What to produce » For the records that follow, please set down exactly the lines between the one holding "Γίνε Μέλος του ΟΚΕ (180, 1760)" and the one holding "Δεν αποδέχομαι (226, 2021)", inclusive, and only those.

Stored data entries »
>>

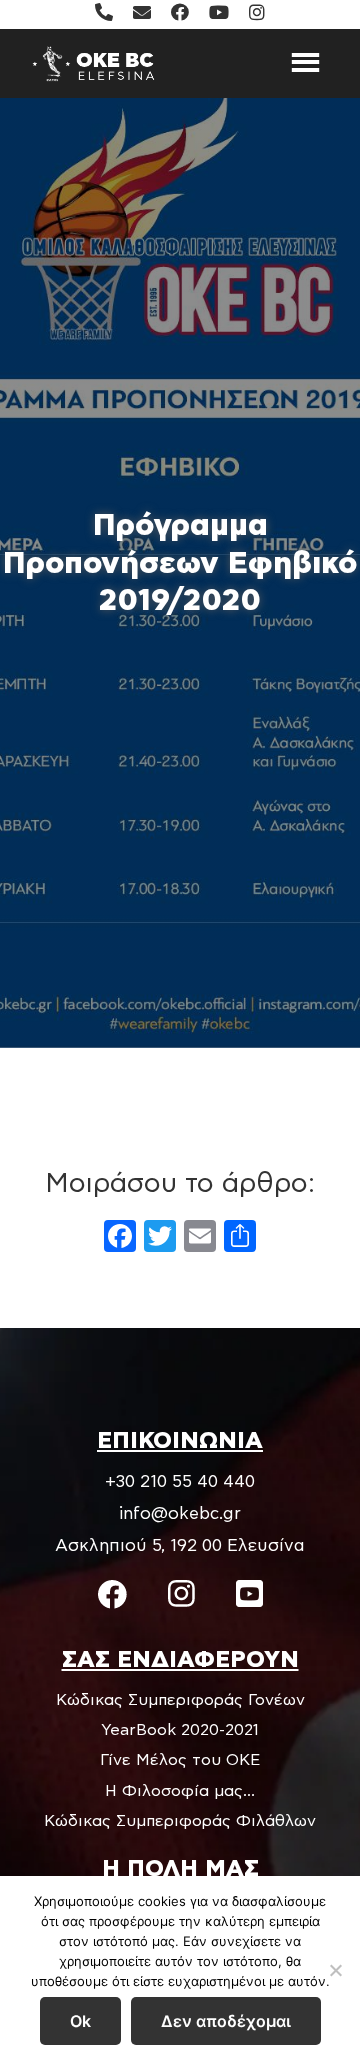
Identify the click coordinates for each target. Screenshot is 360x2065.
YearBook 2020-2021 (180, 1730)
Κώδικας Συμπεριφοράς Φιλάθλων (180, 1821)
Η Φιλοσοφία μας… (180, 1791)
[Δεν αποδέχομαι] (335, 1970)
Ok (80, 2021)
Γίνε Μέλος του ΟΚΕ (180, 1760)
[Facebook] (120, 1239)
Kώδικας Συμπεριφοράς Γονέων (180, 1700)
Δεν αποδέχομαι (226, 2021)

<<
>>

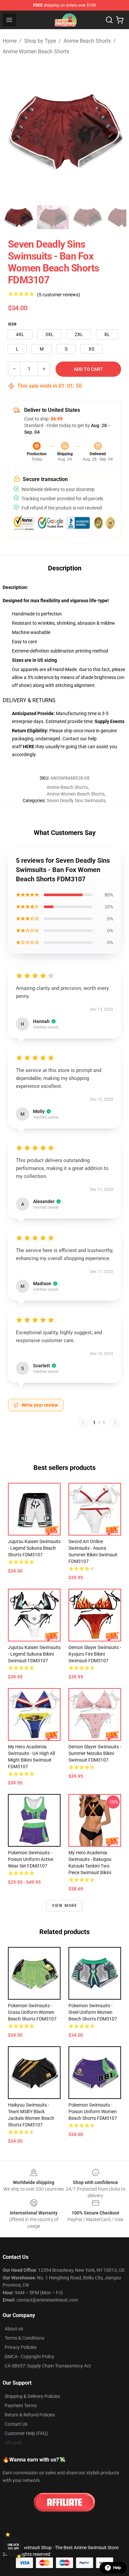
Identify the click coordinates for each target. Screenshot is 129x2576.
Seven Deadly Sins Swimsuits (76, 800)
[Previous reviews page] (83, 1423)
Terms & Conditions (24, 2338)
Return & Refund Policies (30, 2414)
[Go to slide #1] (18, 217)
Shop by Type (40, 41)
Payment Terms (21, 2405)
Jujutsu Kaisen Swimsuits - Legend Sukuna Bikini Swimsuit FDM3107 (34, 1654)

<<

Written reply »
Γίνε Μέλος του ΟΚΕ (180, 1760)
[Facebook] (120, 1239)
Kώδικας Συμπεριφοράς Γονέων (180, 1700)
Δεν αποδέχομαι (226, 2021)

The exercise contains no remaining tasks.